# This jupyter notebook contains a basic example of
- how to cluster and (potentially) select REX structure ensembles from a contact-guided REX simulation

In [1]:
%matplotlib notebook

import numpy as np
import matplotlib.pyplot as plt
import pyrexMD.misc as misc
import pyrexMD.core as core
import pyrexMD.topology as top
import pyrexMD.analysis.analysis as ana
import pyrexMD.analysis.contacts as con
import pyrexMD.analysis.gdt as gdt
import pyrexMD.decoy.cluster as clu
import MDAnalysis as mda
import os

from tqdm.notebook import tqdm
misc.apply_matplotlib_rc_settings()

In [2]:
### general steps
# 1) pre-filter REX trajectory based on task-specific criteria (e.g. QBias, QNative, Energies...)
# 2) calculate distance matrices for filtered frames
# 3) cluster filtered frames

In [3]:
### starting at step 3) and using unpublished sample data

# load data
QBias = misc.pickle_load("./files/cluster/QBias.pickle")
RMSD = misc.pickle_load("./files/cluster/RMSD.pickle")
GDT_TS = misc.pickle_load("./files/cluster/GDT_TS.pickle")

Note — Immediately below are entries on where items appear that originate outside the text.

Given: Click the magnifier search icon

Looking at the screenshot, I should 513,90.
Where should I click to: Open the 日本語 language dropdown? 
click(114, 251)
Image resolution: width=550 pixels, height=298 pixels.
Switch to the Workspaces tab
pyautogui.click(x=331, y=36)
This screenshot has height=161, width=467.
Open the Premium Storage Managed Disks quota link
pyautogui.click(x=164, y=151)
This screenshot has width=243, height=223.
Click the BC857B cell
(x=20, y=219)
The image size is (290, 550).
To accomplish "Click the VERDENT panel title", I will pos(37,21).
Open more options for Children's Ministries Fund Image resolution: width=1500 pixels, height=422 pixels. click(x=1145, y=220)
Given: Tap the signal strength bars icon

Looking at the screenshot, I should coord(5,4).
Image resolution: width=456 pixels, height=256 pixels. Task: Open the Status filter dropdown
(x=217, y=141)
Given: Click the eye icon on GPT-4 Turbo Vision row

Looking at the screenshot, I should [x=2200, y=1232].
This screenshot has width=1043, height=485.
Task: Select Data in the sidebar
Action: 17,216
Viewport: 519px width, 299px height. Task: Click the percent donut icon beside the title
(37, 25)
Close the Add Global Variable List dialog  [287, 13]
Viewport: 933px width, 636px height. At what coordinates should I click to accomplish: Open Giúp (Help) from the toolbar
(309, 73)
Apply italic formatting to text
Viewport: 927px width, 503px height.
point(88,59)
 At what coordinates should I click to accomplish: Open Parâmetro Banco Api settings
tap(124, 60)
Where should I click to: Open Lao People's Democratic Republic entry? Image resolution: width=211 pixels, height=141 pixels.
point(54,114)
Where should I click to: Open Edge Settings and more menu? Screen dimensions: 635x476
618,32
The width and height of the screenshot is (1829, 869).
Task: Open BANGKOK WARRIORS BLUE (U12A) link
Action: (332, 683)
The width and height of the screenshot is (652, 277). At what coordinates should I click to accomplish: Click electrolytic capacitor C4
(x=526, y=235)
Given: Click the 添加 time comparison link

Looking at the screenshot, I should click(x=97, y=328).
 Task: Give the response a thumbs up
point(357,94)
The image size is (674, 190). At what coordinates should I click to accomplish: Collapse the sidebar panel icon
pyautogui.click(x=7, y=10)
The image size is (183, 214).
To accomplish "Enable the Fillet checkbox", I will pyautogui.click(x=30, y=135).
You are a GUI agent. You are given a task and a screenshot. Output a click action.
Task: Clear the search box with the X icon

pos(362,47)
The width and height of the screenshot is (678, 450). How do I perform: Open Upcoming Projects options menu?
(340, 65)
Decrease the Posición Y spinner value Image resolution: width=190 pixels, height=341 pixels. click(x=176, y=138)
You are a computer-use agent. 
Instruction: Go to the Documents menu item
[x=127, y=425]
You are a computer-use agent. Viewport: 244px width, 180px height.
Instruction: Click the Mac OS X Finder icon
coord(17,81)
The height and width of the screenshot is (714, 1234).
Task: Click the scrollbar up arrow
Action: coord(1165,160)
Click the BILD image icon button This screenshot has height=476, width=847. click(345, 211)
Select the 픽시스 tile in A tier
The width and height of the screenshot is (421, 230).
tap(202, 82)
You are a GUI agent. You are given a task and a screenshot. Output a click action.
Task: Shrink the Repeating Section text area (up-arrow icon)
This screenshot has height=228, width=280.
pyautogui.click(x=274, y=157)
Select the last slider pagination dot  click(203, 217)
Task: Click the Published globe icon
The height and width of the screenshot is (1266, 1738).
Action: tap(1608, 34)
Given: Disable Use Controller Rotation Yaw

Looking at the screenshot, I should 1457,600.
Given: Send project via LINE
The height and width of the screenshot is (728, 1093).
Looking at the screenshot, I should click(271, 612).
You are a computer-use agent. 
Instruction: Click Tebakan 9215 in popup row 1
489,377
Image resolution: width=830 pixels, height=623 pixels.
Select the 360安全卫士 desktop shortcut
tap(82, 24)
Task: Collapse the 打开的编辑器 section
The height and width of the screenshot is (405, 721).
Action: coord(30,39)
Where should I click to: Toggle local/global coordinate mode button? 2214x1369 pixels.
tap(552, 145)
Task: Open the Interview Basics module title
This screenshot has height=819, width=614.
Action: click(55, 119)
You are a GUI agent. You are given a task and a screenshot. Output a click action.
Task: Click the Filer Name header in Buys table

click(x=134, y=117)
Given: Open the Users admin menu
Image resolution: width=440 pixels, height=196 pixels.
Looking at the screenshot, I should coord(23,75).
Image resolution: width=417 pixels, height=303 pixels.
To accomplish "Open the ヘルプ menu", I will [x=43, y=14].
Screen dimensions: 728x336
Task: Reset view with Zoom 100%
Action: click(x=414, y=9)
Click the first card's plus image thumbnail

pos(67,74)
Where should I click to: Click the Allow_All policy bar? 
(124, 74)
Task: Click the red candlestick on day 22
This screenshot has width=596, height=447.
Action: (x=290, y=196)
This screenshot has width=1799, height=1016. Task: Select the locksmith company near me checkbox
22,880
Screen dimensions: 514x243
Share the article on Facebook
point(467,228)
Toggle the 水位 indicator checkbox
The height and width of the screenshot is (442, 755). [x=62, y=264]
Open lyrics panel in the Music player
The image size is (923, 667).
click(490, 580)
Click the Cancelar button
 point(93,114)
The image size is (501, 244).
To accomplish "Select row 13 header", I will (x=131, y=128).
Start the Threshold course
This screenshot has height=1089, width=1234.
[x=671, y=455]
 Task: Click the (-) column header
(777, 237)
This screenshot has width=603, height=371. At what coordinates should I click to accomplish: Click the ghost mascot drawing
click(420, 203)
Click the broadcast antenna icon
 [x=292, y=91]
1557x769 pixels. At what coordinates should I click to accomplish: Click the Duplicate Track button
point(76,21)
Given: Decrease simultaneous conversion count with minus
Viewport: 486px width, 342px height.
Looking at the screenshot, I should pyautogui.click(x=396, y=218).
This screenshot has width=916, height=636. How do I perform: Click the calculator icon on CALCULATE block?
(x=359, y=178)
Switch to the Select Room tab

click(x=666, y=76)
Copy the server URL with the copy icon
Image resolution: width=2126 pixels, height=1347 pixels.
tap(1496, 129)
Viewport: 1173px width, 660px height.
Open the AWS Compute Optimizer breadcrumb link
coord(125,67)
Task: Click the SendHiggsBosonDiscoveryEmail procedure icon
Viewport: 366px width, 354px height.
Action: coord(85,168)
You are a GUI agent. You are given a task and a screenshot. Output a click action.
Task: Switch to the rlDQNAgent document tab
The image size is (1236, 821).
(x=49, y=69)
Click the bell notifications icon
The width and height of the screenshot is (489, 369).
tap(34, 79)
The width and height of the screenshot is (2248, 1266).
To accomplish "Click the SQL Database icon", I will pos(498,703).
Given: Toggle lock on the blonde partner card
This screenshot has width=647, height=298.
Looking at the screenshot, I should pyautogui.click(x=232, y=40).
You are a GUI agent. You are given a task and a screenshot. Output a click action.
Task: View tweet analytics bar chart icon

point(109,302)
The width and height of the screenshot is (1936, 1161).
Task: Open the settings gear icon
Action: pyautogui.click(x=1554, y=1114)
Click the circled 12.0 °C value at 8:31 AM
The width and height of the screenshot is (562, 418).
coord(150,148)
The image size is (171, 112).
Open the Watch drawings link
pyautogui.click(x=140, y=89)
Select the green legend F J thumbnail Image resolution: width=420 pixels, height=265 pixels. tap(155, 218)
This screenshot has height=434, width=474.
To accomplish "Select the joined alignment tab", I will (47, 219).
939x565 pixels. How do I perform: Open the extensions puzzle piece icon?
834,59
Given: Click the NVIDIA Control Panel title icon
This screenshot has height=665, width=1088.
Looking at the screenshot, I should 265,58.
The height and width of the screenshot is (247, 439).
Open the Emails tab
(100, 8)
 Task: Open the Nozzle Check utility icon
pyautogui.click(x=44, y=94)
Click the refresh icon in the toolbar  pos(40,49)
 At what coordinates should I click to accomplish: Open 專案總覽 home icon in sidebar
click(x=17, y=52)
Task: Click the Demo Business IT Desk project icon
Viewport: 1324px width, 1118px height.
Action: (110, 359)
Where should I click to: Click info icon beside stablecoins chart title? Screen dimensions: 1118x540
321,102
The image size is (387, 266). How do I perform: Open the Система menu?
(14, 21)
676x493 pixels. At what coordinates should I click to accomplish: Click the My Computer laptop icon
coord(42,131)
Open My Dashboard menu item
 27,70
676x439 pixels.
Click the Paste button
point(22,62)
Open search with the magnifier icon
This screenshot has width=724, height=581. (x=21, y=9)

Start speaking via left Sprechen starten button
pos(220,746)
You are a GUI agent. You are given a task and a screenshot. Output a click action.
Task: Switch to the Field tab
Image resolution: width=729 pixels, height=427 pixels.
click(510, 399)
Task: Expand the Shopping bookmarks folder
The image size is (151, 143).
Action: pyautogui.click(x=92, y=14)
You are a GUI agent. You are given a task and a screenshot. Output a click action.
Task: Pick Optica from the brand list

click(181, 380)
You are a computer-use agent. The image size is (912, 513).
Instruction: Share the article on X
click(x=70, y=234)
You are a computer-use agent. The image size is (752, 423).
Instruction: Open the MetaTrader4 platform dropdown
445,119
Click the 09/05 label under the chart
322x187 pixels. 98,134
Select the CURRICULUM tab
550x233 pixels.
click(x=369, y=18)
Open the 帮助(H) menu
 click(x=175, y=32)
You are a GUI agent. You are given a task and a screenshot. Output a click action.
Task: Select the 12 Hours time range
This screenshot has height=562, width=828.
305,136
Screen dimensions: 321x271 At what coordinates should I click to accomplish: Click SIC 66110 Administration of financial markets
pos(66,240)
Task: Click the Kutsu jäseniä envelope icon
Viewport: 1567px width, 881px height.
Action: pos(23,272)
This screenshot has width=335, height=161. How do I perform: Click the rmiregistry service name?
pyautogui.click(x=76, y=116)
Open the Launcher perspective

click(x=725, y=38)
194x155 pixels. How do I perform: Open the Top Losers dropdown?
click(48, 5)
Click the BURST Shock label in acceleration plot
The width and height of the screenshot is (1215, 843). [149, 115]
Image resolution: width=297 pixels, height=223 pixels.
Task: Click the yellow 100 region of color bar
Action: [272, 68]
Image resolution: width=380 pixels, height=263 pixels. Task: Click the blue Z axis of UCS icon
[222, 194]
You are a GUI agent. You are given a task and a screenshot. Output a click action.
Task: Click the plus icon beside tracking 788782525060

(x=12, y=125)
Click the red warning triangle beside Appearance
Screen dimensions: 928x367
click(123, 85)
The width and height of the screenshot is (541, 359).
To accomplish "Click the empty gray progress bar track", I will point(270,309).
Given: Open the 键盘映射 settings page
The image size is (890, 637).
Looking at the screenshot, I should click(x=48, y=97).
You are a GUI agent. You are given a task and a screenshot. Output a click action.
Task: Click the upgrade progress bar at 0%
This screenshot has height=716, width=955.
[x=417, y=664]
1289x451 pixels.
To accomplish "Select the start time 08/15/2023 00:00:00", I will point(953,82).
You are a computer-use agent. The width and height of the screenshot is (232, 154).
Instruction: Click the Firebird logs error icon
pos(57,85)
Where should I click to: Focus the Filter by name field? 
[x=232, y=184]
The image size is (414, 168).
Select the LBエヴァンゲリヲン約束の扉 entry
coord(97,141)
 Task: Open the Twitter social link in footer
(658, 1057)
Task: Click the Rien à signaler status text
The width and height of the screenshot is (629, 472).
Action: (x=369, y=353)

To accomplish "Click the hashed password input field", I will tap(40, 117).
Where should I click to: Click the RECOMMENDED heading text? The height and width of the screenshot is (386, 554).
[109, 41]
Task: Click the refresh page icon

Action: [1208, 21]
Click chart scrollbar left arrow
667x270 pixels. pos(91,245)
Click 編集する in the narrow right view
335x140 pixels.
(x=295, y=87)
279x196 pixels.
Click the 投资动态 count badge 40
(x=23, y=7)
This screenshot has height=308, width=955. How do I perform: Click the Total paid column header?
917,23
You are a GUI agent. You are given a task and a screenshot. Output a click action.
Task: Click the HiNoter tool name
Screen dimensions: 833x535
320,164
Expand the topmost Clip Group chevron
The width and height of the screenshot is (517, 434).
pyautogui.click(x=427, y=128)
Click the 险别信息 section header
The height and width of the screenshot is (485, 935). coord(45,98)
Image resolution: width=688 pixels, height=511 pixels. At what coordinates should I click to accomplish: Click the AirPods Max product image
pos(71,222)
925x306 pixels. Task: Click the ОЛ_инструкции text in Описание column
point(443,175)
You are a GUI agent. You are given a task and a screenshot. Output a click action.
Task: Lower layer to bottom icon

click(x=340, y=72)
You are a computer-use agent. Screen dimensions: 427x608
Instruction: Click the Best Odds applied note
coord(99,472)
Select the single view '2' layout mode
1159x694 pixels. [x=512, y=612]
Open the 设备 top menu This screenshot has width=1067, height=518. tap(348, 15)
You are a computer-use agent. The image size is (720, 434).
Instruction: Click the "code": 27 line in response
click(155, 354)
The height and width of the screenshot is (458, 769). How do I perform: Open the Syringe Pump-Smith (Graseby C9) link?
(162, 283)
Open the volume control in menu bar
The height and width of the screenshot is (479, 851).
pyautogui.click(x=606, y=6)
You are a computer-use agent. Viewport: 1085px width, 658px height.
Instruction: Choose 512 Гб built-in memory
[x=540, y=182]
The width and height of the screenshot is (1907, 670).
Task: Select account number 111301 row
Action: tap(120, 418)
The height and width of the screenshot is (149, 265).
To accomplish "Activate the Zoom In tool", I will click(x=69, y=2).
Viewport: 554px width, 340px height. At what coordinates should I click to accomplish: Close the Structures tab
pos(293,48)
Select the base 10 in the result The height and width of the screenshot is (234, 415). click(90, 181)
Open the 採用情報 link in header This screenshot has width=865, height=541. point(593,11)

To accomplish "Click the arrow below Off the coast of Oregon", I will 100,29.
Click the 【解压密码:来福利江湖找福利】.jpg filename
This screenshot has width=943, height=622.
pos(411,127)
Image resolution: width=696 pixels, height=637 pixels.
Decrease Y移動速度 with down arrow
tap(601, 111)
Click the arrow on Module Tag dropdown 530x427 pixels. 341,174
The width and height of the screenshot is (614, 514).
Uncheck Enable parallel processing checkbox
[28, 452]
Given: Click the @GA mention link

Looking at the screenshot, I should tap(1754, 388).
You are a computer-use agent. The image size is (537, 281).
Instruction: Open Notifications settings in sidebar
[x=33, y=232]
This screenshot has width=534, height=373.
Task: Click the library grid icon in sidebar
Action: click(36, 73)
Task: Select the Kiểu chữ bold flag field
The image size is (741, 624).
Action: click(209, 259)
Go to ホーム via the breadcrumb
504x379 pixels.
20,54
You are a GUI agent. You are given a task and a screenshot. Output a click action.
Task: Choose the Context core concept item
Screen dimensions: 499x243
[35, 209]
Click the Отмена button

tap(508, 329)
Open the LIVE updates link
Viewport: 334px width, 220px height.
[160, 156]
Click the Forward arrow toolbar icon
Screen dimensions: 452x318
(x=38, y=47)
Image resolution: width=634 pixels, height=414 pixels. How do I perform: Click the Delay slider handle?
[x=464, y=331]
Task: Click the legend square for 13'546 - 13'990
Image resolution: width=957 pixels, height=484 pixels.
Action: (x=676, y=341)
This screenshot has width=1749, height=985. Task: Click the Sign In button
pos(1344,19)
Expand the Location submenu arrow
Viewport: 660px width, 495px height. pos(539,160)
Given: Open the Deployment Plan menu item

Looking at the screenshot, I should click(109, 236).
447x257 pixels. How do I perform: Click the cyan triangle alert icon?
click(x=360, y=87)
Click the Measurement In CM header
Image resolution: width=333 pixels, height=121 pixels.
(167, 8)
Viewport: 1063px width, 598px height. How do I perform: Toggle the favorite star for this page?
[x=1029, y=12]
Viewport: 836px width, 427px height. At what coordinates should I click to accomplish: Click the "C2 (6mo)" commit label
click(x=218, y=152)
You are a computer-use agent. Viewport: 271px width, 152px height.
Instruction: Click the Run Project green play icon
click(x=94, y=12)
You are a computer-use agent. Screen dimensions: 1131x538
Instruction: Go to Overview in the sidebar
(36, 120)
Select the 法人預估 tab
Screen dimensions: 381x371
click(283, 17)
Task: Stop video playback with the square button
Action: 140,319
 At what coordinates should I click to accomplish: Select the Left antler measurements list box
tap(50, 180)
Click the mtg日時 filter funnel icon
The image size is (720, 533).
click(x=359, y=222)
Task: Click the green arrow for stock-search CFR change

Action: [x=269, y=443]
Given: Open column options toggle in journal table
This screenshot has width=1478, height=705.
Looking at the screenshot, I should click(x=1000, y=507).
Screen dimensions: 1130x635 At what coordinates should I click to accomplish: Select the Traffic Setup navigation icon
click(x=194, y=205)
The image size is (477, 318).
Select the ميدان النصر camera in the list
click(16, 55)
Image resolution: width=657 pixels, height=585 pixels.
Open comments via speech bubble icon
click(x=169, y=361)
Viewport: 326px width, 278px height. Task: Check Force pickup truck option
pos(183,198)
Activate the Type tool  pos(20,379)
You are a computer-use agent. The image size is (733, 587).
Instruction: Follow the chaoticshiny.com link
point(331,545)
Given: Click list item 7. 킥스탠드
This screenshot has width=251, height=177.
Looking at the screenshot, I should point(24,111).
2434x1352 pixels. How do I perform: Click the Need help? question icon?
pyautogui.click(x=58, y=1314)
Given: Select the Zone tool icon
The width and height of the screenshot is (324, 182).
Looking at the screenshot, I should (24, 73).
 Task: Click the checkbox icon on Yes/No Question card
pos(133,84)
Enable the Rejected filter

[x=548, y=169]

score_file = "./files/cluster/energies.log"
ENERGY = misc.read_file(score_file, usecols=1, skiprows=1)
DM = clu.read_h5("./files/cluster/DM.h5")

In [4]:
### apply TSNE for dimension reduction
tsne = clu.apply_TSNE(DM, n_components=2, perplexity=50, random_state=1)

### apply KMeans on TSNE-transformed data (two variants with low and high cluster number)
# here: high number set only to 20 because we look at small samle size with 500 frames

cluster10 = clu.apply_KMEANS(tsne, n_clusters=10, random_state=1)
cluster20 = clu.apply_KMEANS(tsne, n_clusters=20, random_state=1)

In [5]:
### map scores (energies) and accuracy (GDT, RMSD) to clusters
cluster10_scores = clu.map_cluster_scores(cluster_data=cluster10, score_file=score_file)
cluster10_accuracy = clu.map_cluster_accuracy(cluster_data=cluster10, GDT=GDT_TS, RMSD=RMSD)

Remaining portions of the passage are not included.